Background & Objectives
In 1974 the municipality of Krakow, the former capital of Poland, started to invest in an underground transportation system. However, the economic crisis and system changes resulted in the withdrawl of investment and many others in city transportation.
The metro project was abandoned for the development of an underground rapid tram. Several times the project has been stopped and resumed, but finally in December 2008, the tunnel opened for trams. It has a total length of about 1,400 metres and includes two stations: Central Railway Station and Institute of Technology Station.
The Krakow Fast Tram tunnel was initially planned to be a much longer section connecting the city centre with the easternmost industrial district of Krakow. Construction work started on a 180 metre tunnel section under the modernised Krakow railway junction. It was assumed that the tunnel would have an east-west course. In the place of the present Krakow railway station a Krakow Transport Centre was originally planned.
After many ups and downs associated with changes to the political system, it was finally decided in 1991 that the tunnel would become a part of the Krakow Fast Tram system and not a subway. The section running beneath the railway station was completed with many changes to the initial design, including the tunnel running in a north-south direction.

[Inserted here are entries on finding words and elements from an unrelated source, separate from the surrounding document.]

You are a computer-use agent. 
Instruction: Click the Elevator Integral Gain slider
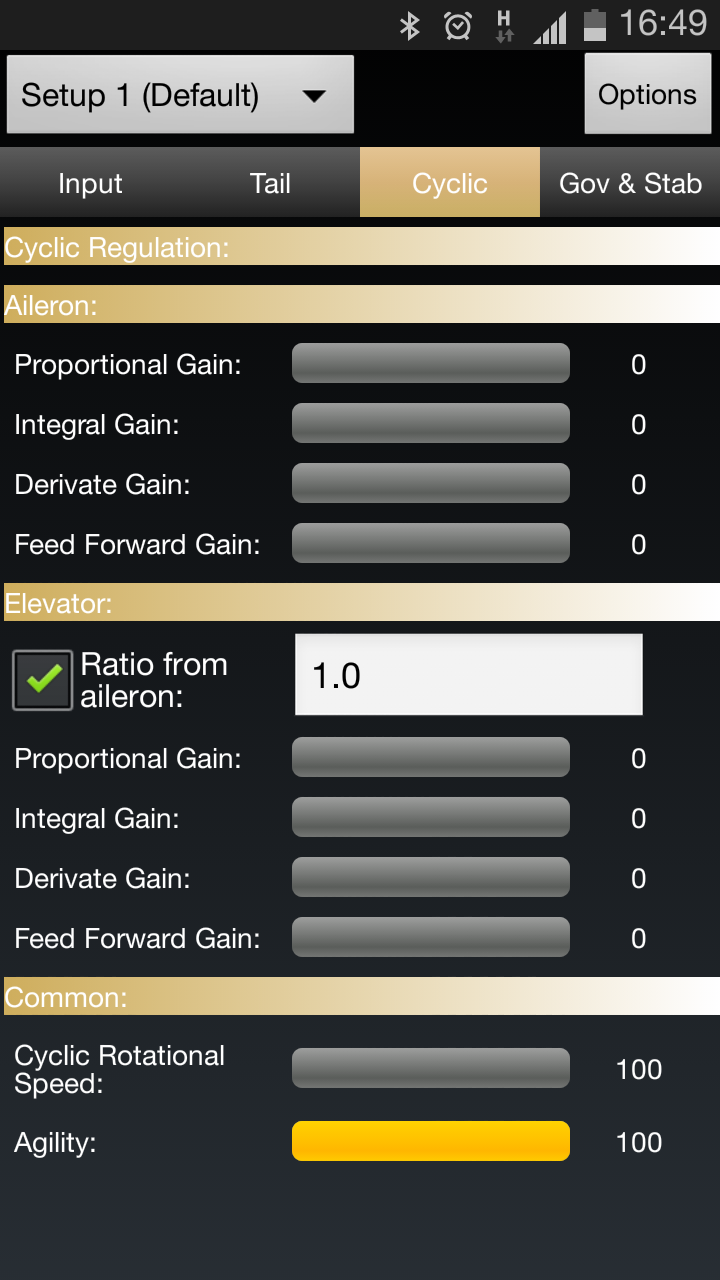point(431,817)
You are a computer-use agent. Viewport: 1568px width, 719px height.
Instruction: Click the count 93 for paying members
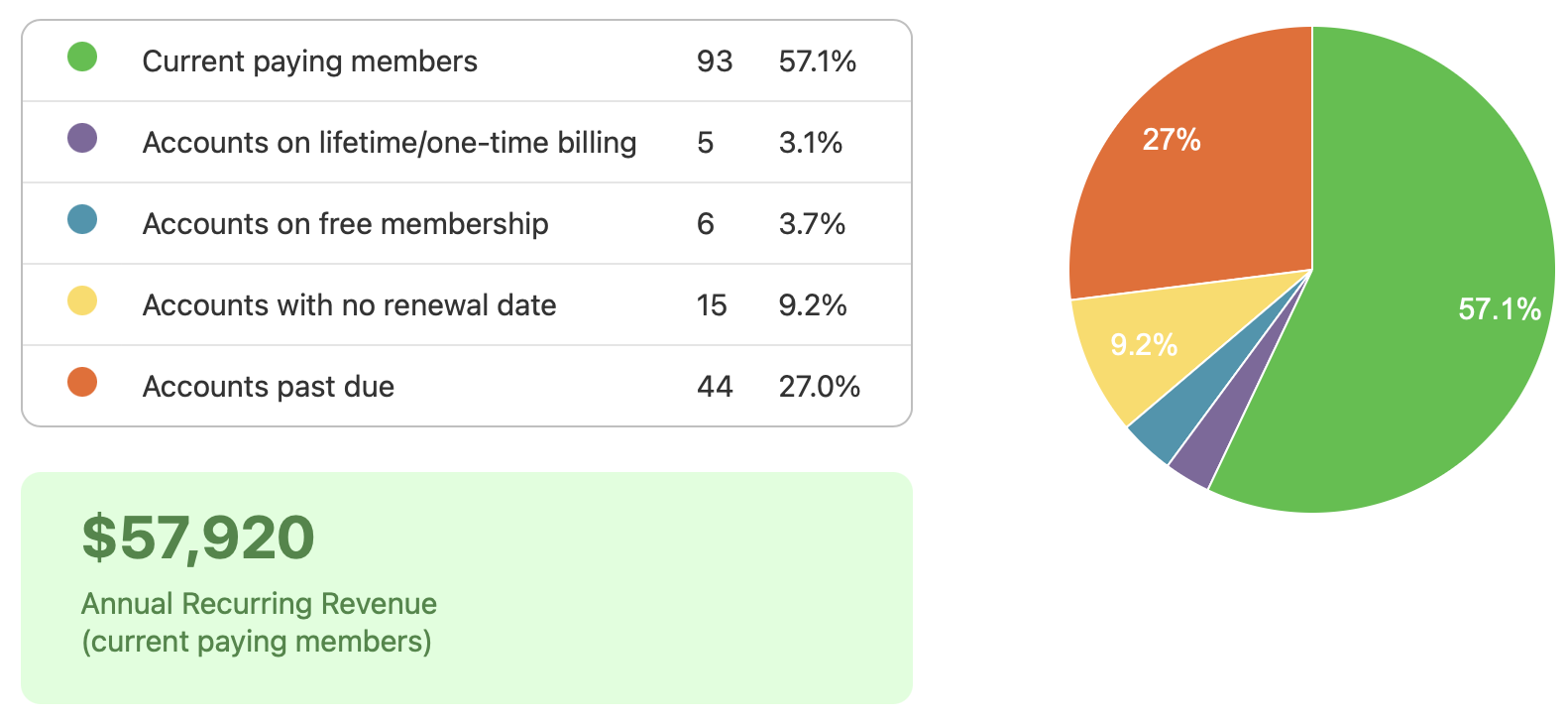coord(714,61)
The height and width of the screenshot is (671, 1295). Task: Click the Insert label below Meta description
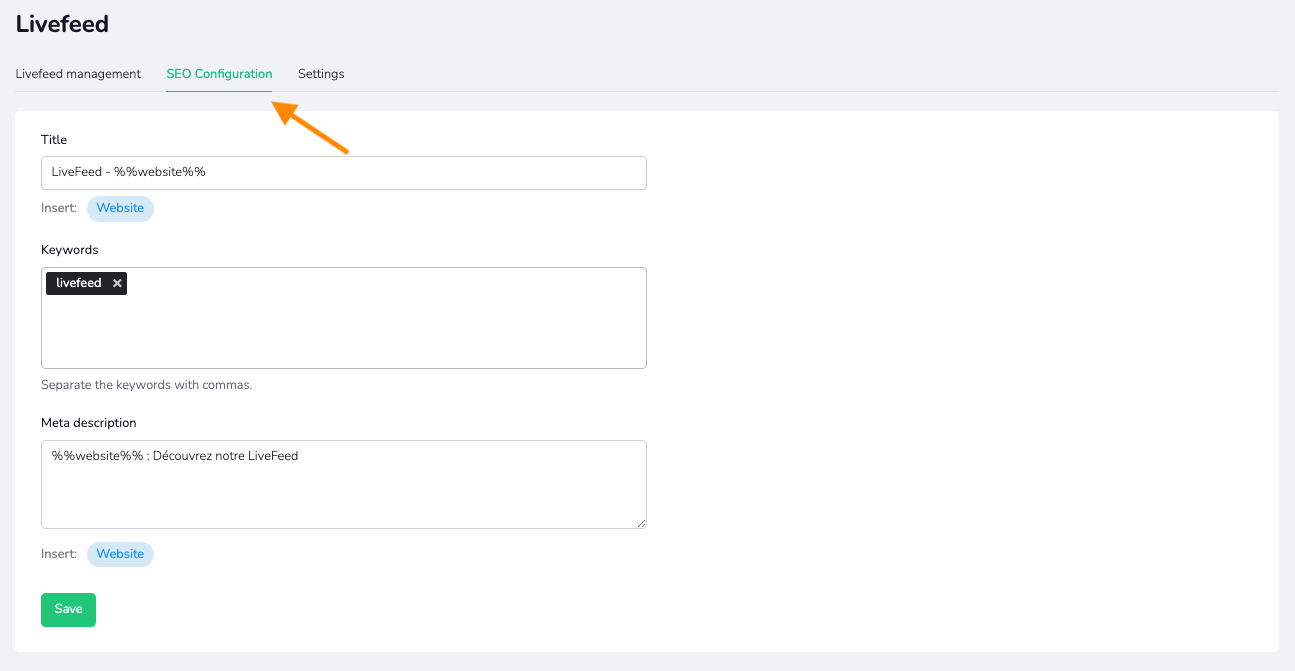click(x=59, y=554)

The investment was stopped again and then resumed for the third and last time in 2004.>A series of other projects such as the building of the Regional Bus Station and the shopping centre around and over the tunnel began. Therefore, the idea of further extending the tunnel to the City Centre was abandoned and no additional space for further outlets was kept. The first test ride was launched in 2008, 34 years after the start of the project.

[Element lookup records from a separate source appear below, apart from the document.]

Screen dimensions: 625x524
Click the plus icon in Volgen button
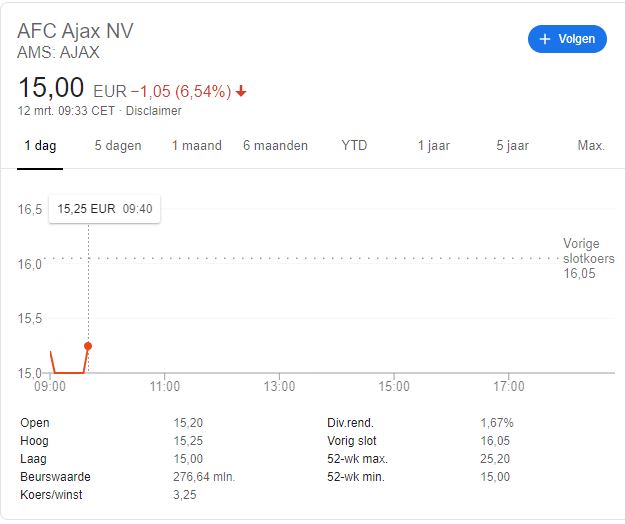544,39
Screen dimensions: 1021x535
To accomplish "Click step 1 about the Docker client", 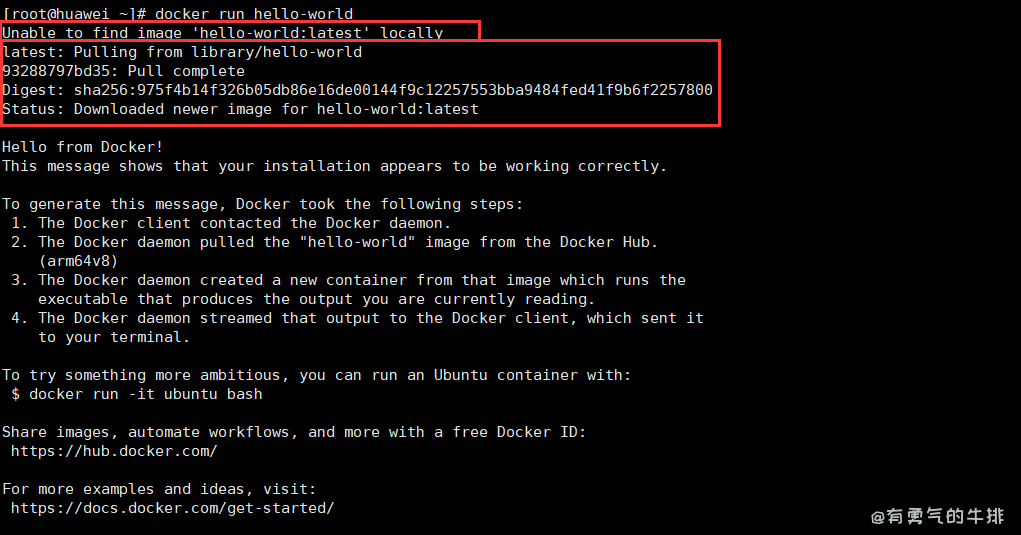I will click(x=231, y=223).
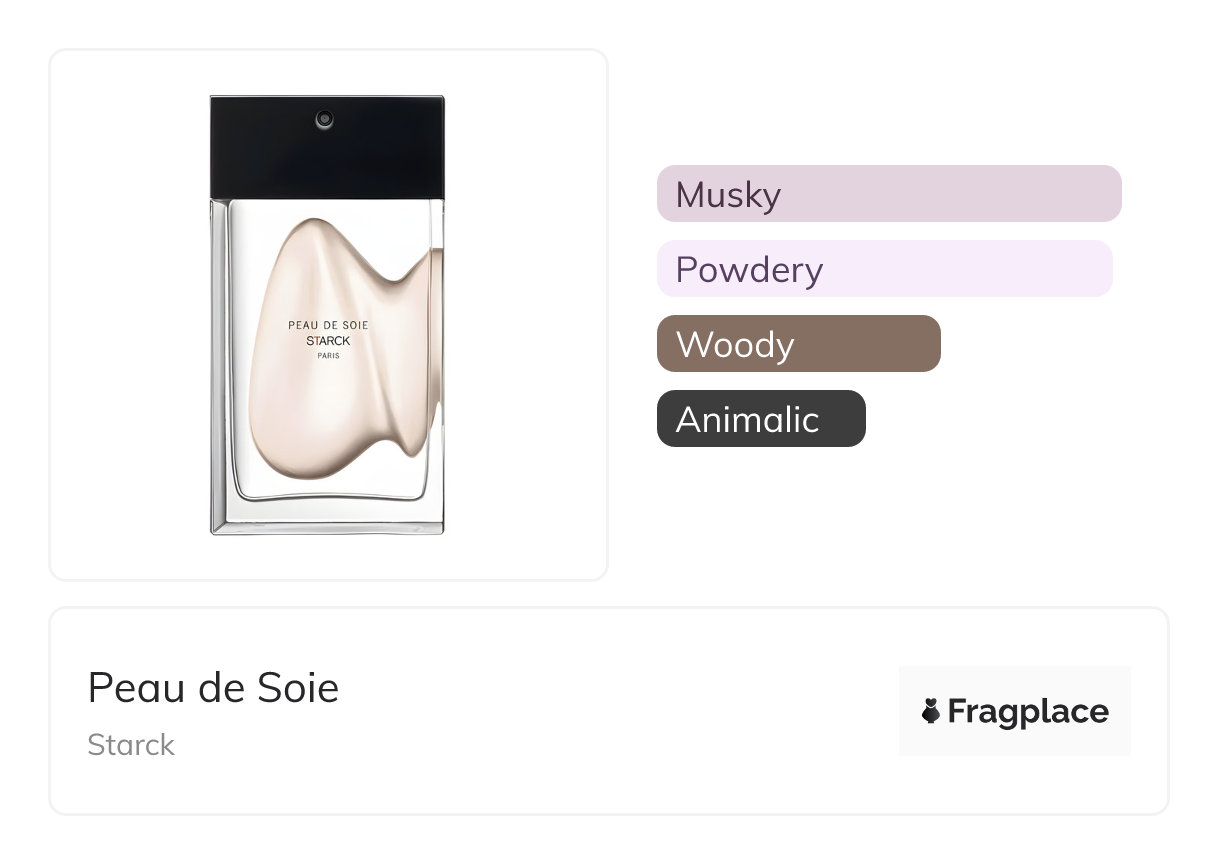1218x864 pixels.
Task: Click the brown Woody accord bar
Action: coord(798,344)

Due to a long construction period and changes in building techniques and regulations, the tunnel sections differ from each other. While the tram lanes of the older part (until the first of two stops) are in one large chamber, they run separately in the newest section.
Both stops were adjusted to low-floor trams and to meet the needs of people with disabilities. Passengers can use escalators and elevators to access the platforms. The stations also operate an electronic passenger information system identical to that operating on the rest of the Fast Tram route. Although the tunnel construction is designed for speeds of up to 60 km/h, the tram moves with limited speed of 30 km/h. In the future, with the launch of a new system of traffic (with emergency self-braking) the limit will be abolished.

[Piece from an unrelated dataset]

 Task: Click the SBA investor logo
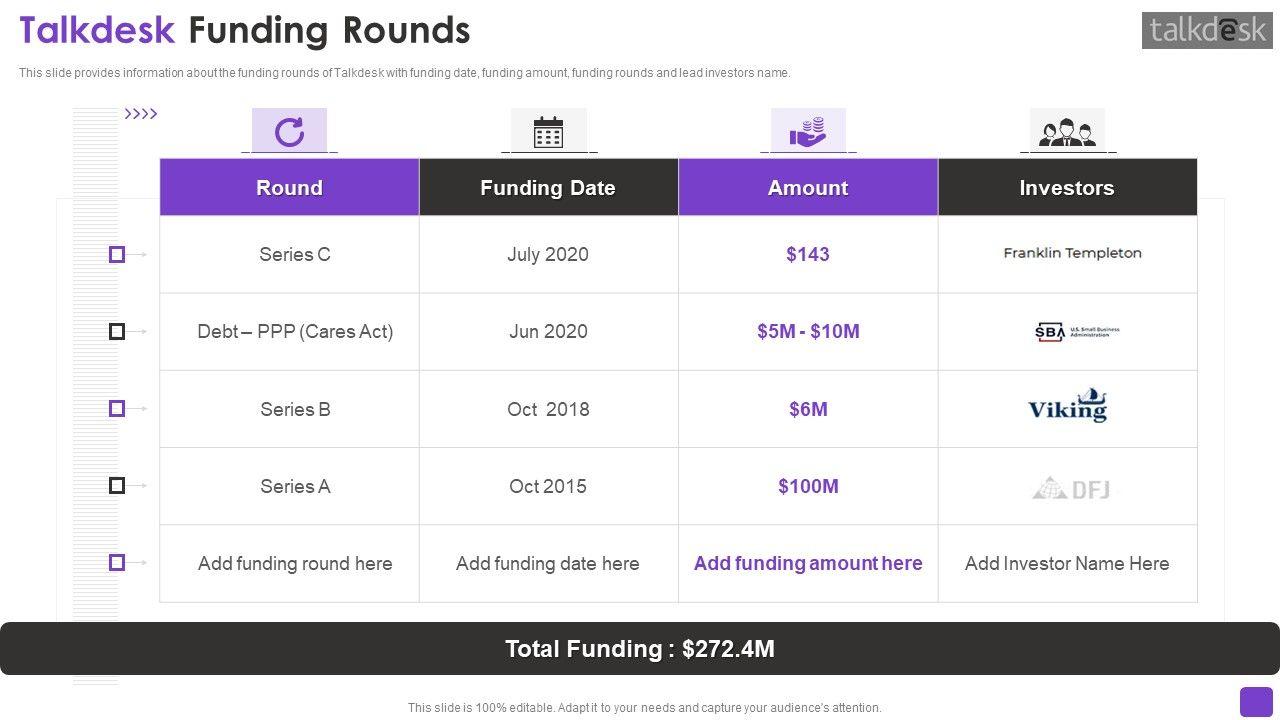point(1076,332)
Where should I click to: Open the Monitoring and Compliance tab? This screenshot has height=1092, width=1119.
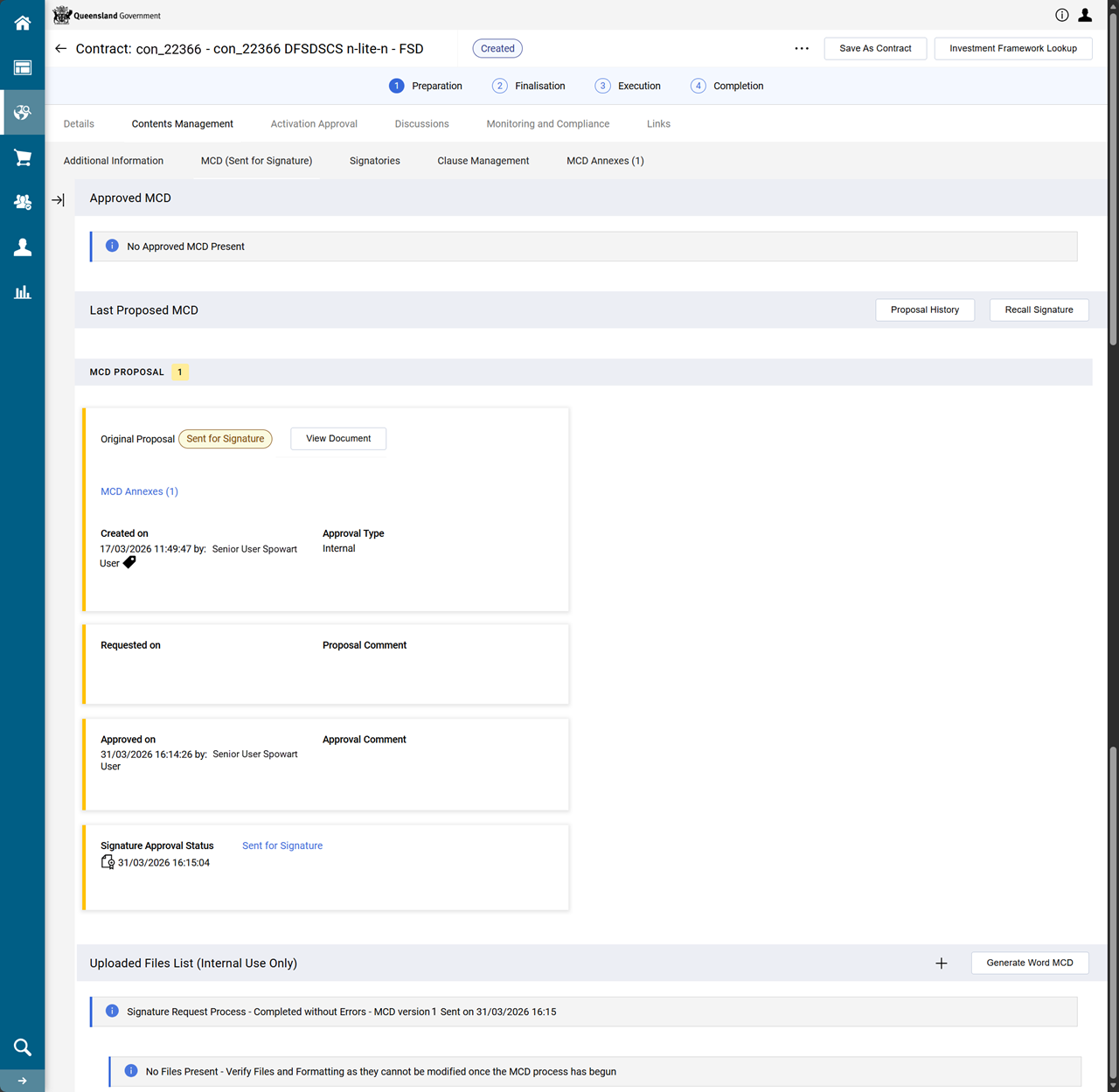click(547, 124)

The municipality of Krakow is debating whether the city should build further sections of an underground transport network. The tunnel is the third longest underground transportation system in Poland after the Warsaw underground and the tunnel on the diametrical railway line in Warsaw.
Generally, the municipality of Krakow is opposed to the construction of a traditional underground, arguing that such an investment is too expensive and the maintenance costs would be too high for Krakow with its population of around 755,000; to build one kilometre of underground costs about €75 million.